[postgis-users] referencing GEOMETRY object values in libpq?
David Blasby
dblasby at refractions.net
Mon Jun 14 12:40:57 PDT 2004
Paul Ramsey wrote:
> Yes, a better way would be to read the "Well Known Binary", much easier
> to transform than the text form. You can get the binary forms by
> declaring a binary cursor and pulling the data that way. There is some
> example code for this in the examples/wkb_reader directory.
Its *way* easier to use the normal SQL queries. You'll get back
something like this:
test2=# select asbinary('POINT(123 456)'::geometry);
asbinary
--------------------------------------------
01010000000000000000C05E400000000000807C40
You'll need to write a little function that takes a string like 'E4' and
returns a char with the value 228 in it (this is really easy). You'll
use this to convert the above string of 42 bytes to an array of chars
(length 21) - thats your WKB.
To go from WKB back to postgis, you just write a function that take a
number like 228 and converts it to a little 'E4' string (also really
easy).
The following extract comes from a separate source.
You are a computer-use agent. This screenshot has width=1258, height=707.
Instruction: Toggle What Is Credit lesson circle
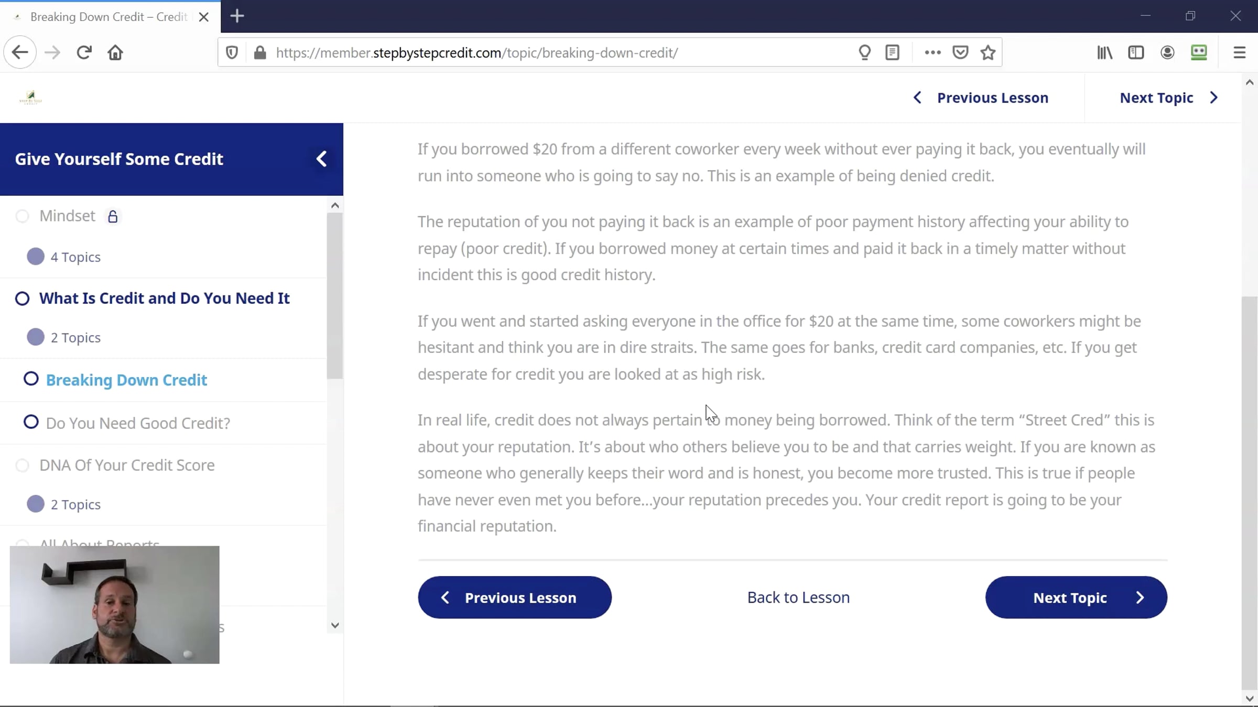tap(22, 299)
Use GeometryFromWKB() in the database.
The down side of this is three fold:
1. You're transferring twice the data - for the above example, 42
characters (when you only really need to send 21).
2. There's a little bit of extra processing required (the conversion)
3. During the conversion process, you'll have the text version and
binary version in memory at the same time. For VERY VERY VERY large
geometries, this might be a problem.
The advantage is that its really really simple to do. If you actually
use BINARY cursors, you'll have to deal with a much much more complex
application because your ENTIRE query will be coming back in binary (not
just the geometry). This is a very big pain the butt! Trust me, you
dont want to go there.
So, unless you're really looking for performance with large geometries,
you'll find the "naive" way much easier. The nice part is you can write
your application the "naive" way, then easily convert it to the hard way
if you find its too slow.
WKB is defined in the OGC SF SQL spec, and is easy to machine parse.